It is a complex matter and since I am not lawyer, chances are that I got some (most) things wrong.
Nevertheless, I know that things may change depending on the country. For instance, I am pretty sure that writing an answer on a public forum counts as publication. In Europe, once an idea is published, it cannot be patented anymore (a patent is valid only if it was filed before publication). In the US, however, the idea author can file the patent up to one year after publication.
There are several distinct concepts:
Authorship. Whoever wrote the answer is the author of that answer. In the US, the author can renounce authorship by claiming the answer to become "public domain". This is not doable under French law: "une œuvre de l'esprit" (an intellectual creation) enters public domain only quite some time (70 years, I think) after the death of the last author, and there is no possible renouncement. The author always has the possibility of "having remorse" and requesting all copies of the creation to be destroyed (of course, owners and users of such copies may be entitled to receive appropriate compensation).
Copyright. This is an anglo-saxon term which describes the set of rules governing the right to copy the creation, or part thereof. All the content submitted to a stackexchange site falls under the CC-BY-SA license (just click on the icon on the lower right corner of this page for details). This is part of the usage terms for the site. So you can copy answers (the text itself, that is) under the CC-BY-SA terms, which basically means that you must keep attributions, and you cannot distribute the copy under a more restrictive license (in that way, the CC-BY-SA license is similar to the GPL). Note that regardless of copyright, you can always quote small excerpts of any published work, where the definition of "small" is byzantine (I heard something like "at most seven lines" but without any clear definition of the maximum size of a line).

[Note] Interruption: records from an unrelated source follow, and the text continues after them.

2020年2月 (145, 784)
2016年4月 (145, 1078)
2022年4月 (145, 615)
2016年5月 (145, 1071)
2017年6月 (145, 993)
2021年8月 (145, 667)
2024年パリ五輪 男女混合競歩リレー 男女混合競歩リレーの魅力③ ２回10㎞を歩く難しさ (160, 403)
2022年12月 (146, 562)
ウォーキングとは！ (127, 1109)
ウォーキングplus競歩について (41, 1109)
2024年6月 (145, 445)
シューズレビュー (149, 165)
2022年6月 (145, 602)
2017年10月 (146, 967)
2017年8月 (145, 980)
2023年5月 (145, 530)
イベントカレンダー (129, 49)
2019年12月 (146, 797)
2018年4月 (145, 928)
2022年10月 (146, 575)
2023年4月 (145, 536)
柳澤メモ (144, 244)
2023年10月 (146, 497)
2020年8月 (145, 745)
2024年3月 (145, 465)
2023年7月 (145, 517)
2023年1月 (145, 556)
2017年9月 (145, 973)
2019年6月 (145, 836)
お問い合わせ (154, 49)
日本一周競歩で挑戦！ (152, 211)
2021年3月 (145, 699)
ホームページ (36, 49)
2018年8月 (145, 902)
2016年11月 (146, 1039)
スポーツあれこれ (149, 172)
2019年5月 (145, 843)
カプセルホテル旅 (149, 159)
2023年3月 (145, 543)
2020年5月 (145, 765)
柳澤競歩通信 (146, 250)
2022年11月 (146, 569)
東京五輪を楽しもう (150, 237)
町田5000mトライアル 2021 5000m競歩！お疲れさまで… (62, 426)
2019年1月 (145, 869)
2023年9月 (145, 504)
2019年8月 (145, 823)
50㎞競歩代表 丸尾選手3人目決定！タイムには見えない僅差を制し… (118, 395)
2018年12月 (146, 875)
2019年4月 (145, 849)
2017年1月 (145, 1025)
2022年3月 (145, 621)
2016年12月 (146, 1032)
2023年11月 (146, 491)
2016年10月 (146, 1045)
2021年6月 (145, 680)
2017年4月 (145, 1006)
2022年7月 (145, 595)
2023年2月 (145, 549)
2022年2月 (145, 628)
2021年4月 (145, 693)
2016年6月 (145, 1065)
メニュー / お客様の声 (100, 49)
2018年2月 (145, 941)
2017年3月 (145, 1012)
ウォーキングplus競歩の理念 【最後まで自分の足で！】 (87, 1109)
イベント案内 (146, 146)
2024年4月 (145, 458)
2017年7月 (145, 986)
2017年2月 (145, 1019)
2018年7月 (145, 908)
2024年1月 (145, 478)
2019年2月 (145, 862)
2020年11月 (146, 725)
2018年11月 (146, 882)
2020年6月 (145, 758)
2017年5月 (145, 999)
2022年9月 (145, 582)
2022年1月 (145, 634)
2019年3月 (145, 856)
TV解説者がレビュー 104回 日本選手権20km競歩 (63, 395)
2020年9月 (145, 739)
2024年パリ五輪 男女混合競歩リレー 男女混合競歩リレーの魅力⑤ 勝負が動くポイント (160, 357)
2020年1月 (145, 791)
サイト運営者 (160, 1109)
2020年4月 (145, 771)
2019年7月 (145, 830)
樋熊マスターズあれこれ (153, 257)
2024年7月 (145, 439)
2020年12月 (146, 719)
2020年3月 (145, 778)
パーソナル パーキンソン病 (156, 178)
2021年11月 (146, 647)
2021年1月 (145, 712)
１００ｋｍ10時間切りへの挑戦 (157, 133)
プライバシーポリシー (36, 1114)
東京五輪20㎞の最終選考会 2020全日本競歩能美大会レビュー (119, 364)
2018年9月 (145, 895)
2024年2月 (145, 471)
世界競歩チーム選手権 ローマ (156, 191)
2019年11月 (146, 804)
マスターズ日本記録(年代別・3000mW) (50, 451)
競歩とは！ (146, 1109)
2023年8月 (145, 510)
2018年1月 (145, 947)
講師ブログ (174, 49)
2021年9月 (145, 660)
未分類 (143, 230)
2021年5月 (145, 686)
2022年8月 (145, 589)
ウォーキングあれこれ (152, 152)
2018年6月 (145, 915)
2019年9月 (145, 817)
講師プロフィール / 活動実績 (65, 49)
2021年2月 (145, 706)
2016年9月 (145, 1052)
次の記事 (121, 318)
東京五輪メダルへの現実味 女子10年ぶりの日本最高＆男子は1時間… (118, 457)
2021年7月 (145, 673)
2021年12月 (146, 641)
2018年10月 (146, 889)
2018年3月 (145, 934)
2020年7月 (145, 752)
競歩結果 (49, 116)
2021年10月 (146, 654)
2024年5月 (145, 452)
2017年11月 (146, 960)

Licenses. Licenses are texts describing what you can do with a given intellectual creation. Licenses and copyright are not the same thing, but they are not completely orthogonal either. The CC-BY-SA license uses the copyright framework in order to enforce rules on usage. Licenses are often used for software, where "reuse" is usually not a simple verbatim copy -- hence the notion of "derivative work". The CC-BY-SA license can work with code too. If you reuse some code from a SE answer then you are bound by the CC-BY-SA license terms. Note, though, that there is a subtle distinction between importing some code, and learning from some code. A license cannot prevent you from using as you see fit under whatever license you want some concept that you learnt by looking at some code, especially if that code was shown to you as an explicit pedagogical illustration in the first place. The frontier between import and learning is somewhat fuzzy.
Patents. Patents apply on ideas or mechanisms. There again, it depends on the country; theoretically, one cannot patent software in Europe. A patent is a time-limited monopoly granted to someone on the commercial exploitation of a given idea/mechanism, in exchange for a publication of said idea/mechanism -- it was meant to promote innovation by avoiding the loss of ideas which were kept secret by their inventors in order to secure market value. That someone describes an idea in a SE message is not exclusive of the existence of a patent on that idea, possibly a patent which will be filed in a few months (at least in the US). I do not think that the CC-BY-SA licence applied on the whole of stackexchange could be interpreted as a generic usage license grant, in case the message author is also the patent owner -- but maybe it could be sustained in court. Patent law is a weird thing.
Other laws (especially export and import laws on cryptographic material). If someone posts some cryptographic code on crypto.SE, then the stackexchange servers will begin to spread that code worldwide, thus realizing an export (from the country in which the stackexchange servers are); each reader further imports the code in his own country, if that country happens not to be the same than the one hosting the stackexchange servers. In practice, I do not think that much trouble is expected that way; however, the stackexchange server operators might want to include a disclaimer by which whoever reads the site claims not to be, say, a citizen of North-Korea (Kim Jong-Il, current North Korean leader, is known to have an Internet access).
From a practical point of view, I think that most contributors to stackexchange sites do not care about what could be done with code snippets they post, regardless of licenses under which derivative works are distributed; and almost all of those who care would be content with just their nickname somewhere in a comment in the source code. So let's be relaxed. This site is about learning, and learning is, by definition, unlimited.